В дверь заглянула Алевтина:
– Доктор, я все оформила. Мне чего с ней, на УЗИ еще? Это сейчас талон взять или нам приехать в другой день? Нам бы лучше сегодня, а то сбежит опять, она ведь беглая, даже не думает, что беременная! А у нас машина одна. Таких как она еще пятнадцать девок. Только поумнее.
Доктор раздраженно подняла глаза.
– Ждите в коридоре. – Потом посмотрела на Лиду. – Тебе получается больше некуда пойти, только к ним? Они ж тебя съедят своими нравоучениями. И здоровым самостоятельным женщинам иногда беременность дается нелегко, особенно когда некому пожаловаться. Здесь у меня часто ноют. А тебе… Их упреки могут тебя окончательно измотать, не выдержишь – уйдешь ведь…

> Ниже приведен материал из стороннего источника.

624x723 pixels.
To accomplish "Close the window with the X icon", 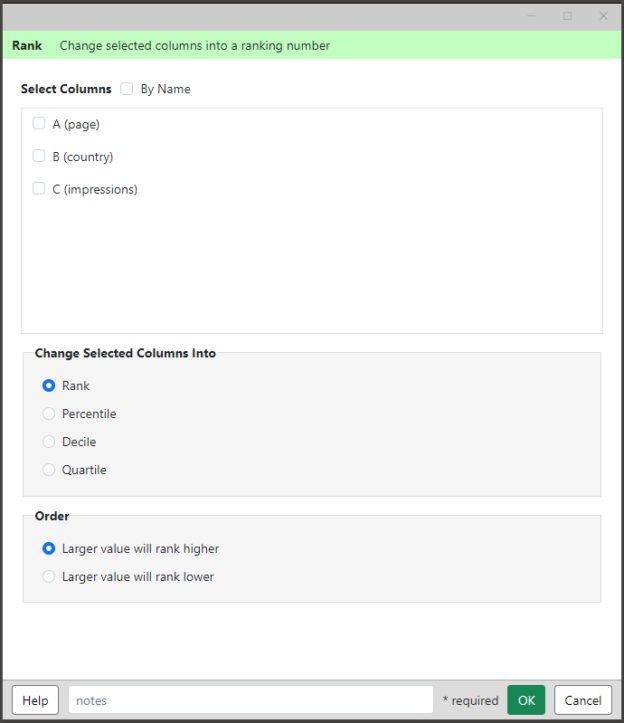I will coord(603,16).
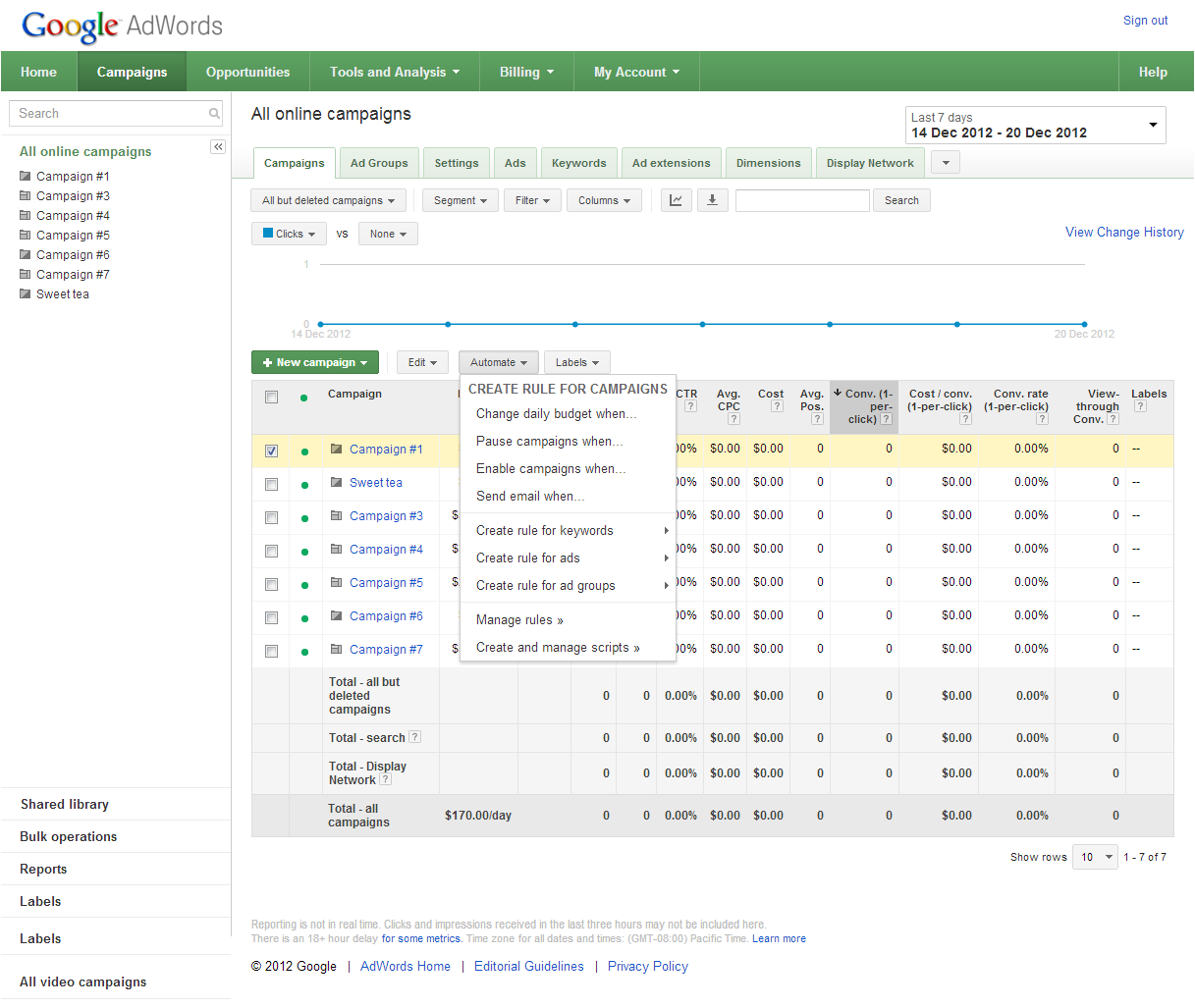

Зря она сказала про упреки. Копившееся за последнюю неделю напряжение, наконец, прорвалось слезами. Рыдать или подвывать Лида разучилась давно: через год, как забрали от матери. Видимо, прорыдала все там, в первом еще приюте. Но сейчас так жалко себя стало, оттого что идти некуда, и даже единственную радость – героин – отобрали. А там, на свободе, Виталик гуляет, и ему хорошо…
– Да они мне всю неделю мозг пилят, какая я бесстыжая. И запугивают, что ребенок будет больной, оттого мне придется труднее, чем другим девочкам – с инвалидом на руках. А я сама виновата, потому что бессовестная, убивать ребенка наркотиками. Еще все время водят на беседу с какой-то настоятельницей. Мозги промывает: Бог дал мне ребенка, чтобы я жизнь поменяла, и если даст больного, то чтобы грехи мои искупать мучениями… А мне и так жить тошно! Сил нет, ходить тяжело. Я не хочу никого растить, я плохая мать буду, у нас в роду не было хороших!
Врач встала. Налила в стакан воды из под крана.
– На, попей. – Она подошла так близко, как будто вот-вот обнимет. Лида невольно отстранилась, но доктор только отдала стакан и отошла к окну. – Поплачь, Лида. Тебе можно. – Потом они долго молчали. Врачиха о чем-то своем у окна. А Лида все никак не могла унять слезы: только вытрет, а они снова.